And Kopko got the last word:

“We have data that shows positive views of scooters increase as you go further down the economic ladder. The data also shows that people of color had a higher positive view than white people of scooter usage. I also want to note the affordability component here: When you can get a ride across town for one-fourth or one-fifth the price of Uber or other modes, it does have an impact for people. There are a lot of affordability and equity benefits for this solution.”

With exchanges like this it became clear the bill was in trouble and the hearing wasn’t going well for its supporters.

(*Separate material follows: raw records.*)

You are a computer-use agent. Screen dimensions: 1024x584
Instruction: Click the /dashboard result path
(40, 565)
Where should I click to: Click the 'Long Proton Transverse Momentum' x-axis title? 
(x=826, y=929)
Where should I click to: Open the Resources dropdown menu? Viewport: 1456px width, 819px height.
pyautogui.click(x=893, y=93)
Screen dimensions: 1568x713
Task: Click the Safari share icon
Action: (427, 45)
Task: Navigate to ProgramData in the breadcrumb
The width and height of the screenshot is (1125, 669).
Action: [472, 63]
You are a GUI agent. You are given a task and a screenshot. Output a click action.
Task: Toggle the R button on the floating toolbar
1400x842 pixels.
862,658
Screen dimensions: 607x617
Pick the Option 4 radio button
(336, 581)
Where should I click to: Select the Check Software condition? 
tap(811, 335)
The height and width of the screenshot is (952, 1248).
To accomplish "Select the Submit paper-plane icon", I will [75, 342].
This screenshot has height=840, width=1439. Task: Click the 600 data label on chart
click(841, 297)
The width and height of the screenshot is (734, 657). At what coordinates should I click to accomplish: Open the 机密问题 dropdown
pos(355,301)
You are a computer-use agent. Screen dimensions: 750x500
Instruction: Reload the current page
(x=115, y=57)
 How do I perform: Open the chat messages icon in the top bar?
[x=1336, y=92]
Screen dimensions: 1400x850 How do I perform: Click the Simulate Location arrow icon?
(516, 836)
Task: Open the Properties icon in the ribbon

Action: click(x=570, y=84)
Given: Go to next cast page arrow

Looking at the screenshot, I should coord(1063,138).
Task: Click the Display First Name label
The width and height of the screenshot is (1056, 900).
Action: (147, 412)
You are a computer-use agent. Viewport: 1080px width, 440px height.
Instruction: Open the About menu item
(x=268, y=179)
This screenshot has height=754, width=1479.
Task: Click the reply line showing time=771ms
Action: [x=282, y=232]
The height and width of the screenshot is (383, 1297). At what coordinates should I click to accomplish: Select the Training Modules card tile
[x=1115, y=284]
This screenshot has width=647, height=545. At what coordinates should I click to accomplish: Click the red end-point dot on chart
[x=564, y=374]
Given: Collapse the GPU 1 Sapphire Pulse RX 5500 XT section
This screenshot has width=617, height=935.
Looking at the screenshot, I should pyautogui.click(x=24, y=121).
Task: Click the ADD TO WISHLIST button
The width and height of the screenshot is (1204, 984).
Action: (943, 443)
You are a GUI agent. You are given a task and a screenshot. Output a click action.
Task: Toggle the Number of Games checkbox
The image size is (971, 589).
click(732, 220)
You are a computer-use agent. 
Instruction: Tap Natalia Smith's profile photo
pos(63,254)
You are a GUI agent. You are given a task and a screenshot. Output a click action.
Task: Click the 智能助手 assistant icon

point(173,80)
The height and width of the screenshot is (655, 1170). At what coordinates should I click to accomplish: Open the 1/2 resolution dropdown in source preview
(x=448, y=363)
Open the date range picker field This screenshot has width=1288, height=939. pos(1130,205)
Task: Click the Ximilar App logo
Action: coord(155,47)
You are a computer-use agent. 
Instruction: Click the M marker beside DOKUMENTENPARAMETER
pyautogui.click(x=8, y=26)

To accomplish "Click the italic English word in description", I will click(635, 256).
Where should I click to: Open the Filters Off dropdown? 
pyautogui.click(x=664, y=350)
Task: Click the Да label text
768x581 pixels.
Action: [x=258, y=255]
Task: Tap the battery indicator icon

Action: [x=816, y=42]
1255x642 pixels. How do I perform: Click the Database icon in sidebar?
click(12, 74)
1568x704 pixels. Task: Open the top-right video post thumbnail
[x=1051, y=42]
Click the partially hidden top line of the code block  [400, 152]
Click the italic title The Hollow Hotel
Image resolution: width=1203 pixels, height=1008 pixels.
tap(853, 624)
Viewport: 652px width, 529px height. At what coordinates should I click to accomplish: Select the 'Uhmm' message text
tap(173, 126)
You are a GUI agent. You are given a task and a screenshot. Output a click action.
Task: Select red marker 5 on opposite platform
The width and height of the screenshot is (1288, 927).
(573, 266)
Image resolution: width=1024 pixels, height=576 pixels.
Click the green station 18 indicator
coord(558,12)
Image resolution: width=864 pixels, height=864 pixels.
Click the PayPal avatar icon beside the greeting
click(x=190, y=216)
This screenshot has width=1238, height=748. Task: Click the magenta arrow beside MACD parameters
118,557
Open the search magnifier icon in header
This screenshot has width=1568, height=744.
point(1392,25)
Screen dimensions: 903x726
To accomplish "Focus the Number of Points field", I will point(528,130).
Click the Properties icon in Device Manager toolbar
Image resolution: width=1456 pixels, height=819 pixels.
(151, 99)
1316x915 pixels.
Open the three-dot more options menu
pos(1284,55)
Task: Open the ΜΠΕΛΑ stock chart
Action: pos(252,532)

Another issue that came up (first from an ODOT Transportation Safety Division staffer, then from Co-Chair McKeown) was concern that the way the bill is written, people might get the wrong impression that people under 16 years old are allowed to use electric scooters even though current law prohibits them from riding one whether they wear a helmet or not.

After an hour-long discussion and with committee leaders like McKeown, Frederick, and Bentz clearly not enthused about the idea of loosening helmet regulations for scooter riders, committee Co-Vice-Chair Brian Boquist (R-Dallas) wrapped things up by saying, “There’s an immense amount of work to do on this. It’s not ready for prime-time at the moment.” That sentiment was echoed by McKeown when she said, “I have great concerns about this. What I think we’re doing is going a bit backwards here.”